Frog Jumping Day
annually on May 13th
Frog Jumping Day is dedicated to frogs that jump, to jumping like a frog, to frog jumping contests, and Mark Twain's short story "The Celebrated Jumping Frog of Calaveras County," which appears to be the inspiration for the day.
The short story was originally published as "Jim Smiley and His Jumping Frog," and appeared in The New York Saturday Press on November 18, 1865. It was Twain's first important work: it went on to appear in more magazines and newspapers and brought him to national attention. It was published as "The Celebrated Jumping Frog of Calaveras County" in The Californian on December 16, 1865—it is under this title that it most frequently appears today. It has also gone by the name "The Notorious Jumping Frog of Calaveras County." The story appeared in Twain's first book, The Celebrated Jumping Frog of Calaveras County, and Other Sketches, a compilation of 27 short stories that had previously appeared in newspapers and magazines, that was published in 1867.
In the story, the narrator recounts a tale he heard from a bartender named Simon Wheeler, at the Angels Hotel in Angels Camp, in Calaveras County, California, about a man named Jim Smiley who liked to make bets. In the tale, Smiley catches a frog, names it Dan'l Webster, and trains it for three months. He then makes a $40 bet with another man saying that Dan'l Webster can outjump any other frog in Calaveras County. The other man says he will accept the bet if Jim Smiley can find him a frog. When Smiley goes to find one, he leaves Dan'l Webster behind with the man, and the man (spoiler alert!) puts lead shot down his throat. Jim returns with the other frog and sets it next to Dan'l Webster. When Smiley and the man encourage the frogs to jump, the new frog hops away, but Dan'l Webster doesn't move off the ground. Confused and angry, Smiley pays the man the $40 he owes him. After the man leaves, Smiley picks up Dan'l Webster to find him much heavier than before. Dan'l Webster then belches out a double handful of shot. Realizing he has been cheated, Smiley tries to catch the stranger, but can't.

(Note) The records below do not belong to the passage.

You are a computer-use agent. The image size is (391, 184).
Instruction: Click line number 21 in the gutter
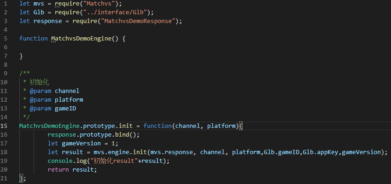click(x=4, y=178)
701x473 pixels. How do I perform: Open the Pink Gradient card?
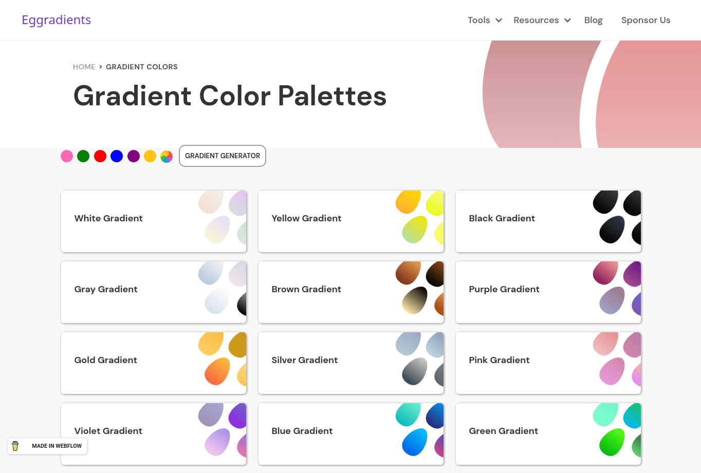coord(548,363)
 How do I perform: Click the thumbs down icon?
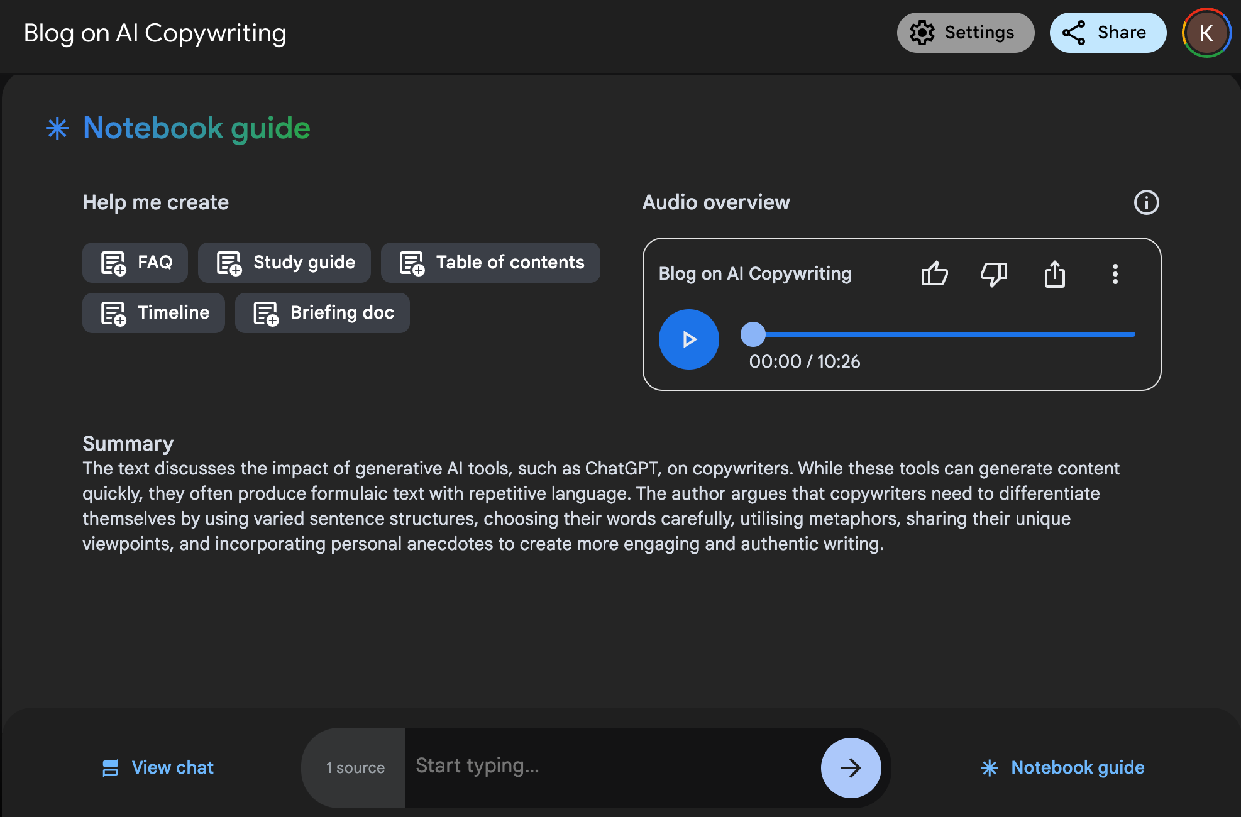coord(994,274)
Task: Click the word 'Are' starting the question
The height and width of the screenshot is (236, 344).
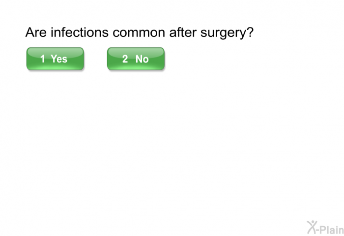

Nowadays, frog jumping competitions are still held in small towns throughout the United States. Angels Camp in Calaveras County, which was featured in Twain's story, has held a frog jumping contest since 1928. Currently, the record for distance for frog jumping is held by "Rosie the Ribeter," who set a record of 21 feet, 5¾ inches (in three jumps) in Calaveras County in 1986.
It is not known why May 13 was chosen as the date for Frog Jumping Day. The date is near to the date of two occurrences having to do with jumping frogs, however. The publication of The Celebrated Jumping Frog of Calaveras County, and Other Sketches was May 14, 1867. Also, the annual frog jumping contest in Angels Camp in Calaveras County takes place on the third weekend of May each year. On Frog Jumping Day, we honor all types of jumping frogs and remember the story that brought them to prominence.
How to Observe
Celebrate the day with all things related to jumping frogs!
- Go to a pond or an aquarium and see if you can find some frogs jumping.
- Get some frogs and practice getting them to jump.
- Jump like a frog.
- Make plans to attend the Jumping Frog Jubilee at the Calaveras County Fair, which takes place later this month.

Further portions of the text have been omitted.